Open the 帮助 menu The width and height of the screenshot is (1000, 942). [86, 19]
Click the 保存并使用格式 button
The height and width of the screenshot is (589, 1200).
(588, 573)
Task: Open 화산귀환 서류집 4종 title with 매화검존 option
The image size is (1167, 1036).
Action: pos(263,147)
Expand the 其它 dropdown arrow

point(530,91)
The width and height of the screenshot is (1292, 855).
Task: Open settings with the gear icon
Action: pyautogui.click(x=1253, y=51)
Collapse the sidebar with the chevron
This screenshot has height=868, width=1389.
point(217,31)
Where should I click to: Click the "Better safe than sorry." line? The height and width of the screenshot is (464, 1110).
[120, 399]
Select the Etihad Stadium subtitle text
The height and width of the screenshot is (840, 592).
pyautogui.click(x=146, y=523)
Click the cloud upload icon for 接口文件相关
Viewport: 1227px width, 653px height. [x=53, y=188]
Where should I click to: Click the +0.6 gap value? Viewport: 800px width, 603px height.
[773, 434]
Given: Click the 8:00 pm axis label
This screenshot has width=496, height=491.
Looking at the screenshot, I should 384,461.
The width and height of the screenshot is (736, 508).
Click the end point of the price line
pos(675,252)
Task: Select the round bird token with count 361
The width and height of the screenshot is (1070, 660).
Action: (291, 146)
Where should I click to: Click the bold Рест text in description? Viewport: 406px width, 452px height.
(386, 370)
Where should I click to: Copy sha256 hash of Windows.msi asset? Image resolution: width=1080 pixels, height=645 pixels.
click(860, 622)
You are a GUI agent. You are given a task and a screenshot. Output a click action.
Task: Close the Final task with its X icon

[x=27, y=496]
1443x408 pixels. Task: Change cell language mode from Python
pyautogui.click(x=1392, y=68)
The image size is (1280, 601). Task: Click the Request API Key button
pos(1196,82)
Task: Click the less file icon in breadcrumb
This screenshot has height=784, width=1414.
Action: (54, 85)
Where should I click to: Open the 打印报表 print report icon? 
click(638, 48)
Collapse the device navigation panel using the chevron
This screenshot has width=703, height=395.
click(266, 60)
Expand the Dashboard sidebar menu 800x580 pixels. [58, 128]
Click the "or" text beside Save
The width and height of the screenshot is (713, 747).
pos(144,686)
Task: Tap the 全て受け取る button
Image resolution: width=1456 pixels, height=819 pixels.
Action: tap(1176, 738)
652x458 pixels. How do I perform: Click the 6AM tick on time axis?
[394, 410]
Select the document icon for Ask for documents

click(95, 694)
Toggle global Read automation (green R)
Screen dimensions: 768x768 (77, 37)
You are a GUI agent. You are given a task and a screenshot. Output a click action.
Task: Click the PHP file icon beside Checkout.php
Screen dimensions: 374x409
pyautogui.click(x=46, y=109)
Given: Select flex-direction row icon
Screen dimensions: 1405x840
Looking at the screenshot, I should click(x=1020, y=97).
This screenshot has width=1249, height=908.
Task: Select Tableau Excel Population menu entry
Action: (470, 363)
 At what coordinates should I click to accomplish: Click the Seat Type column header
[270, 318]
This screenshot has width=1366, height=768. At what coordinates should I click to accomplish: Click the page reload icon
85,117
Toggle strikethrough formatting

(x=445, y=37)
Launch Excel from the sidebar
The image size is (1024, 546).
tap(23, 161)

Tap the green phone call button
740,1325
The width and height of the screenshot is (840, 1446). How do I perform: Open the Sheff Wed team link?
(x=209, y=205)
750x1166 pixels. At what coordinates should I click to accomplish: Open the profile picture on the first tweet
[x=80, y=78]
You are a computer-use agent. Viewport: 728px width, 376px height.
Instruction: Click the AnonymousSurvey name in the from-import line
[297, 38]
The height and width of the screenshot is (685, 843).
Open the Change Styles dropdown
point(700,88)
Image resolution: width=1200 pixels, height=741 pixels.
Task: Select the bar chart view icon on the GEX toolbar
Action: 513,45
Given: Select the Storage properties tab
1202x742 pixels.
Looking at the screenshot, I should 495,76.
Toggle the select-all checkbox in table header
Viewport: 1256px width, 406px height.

Aim of the task:
There is one span to return: the line holding "Toggle the select-all" and every line after it through the end of the listing above; please give it exactly and add nothing.

Solution below:
Toggle the select-all checkbox in table header
Viewport: 1256px width, 406px height.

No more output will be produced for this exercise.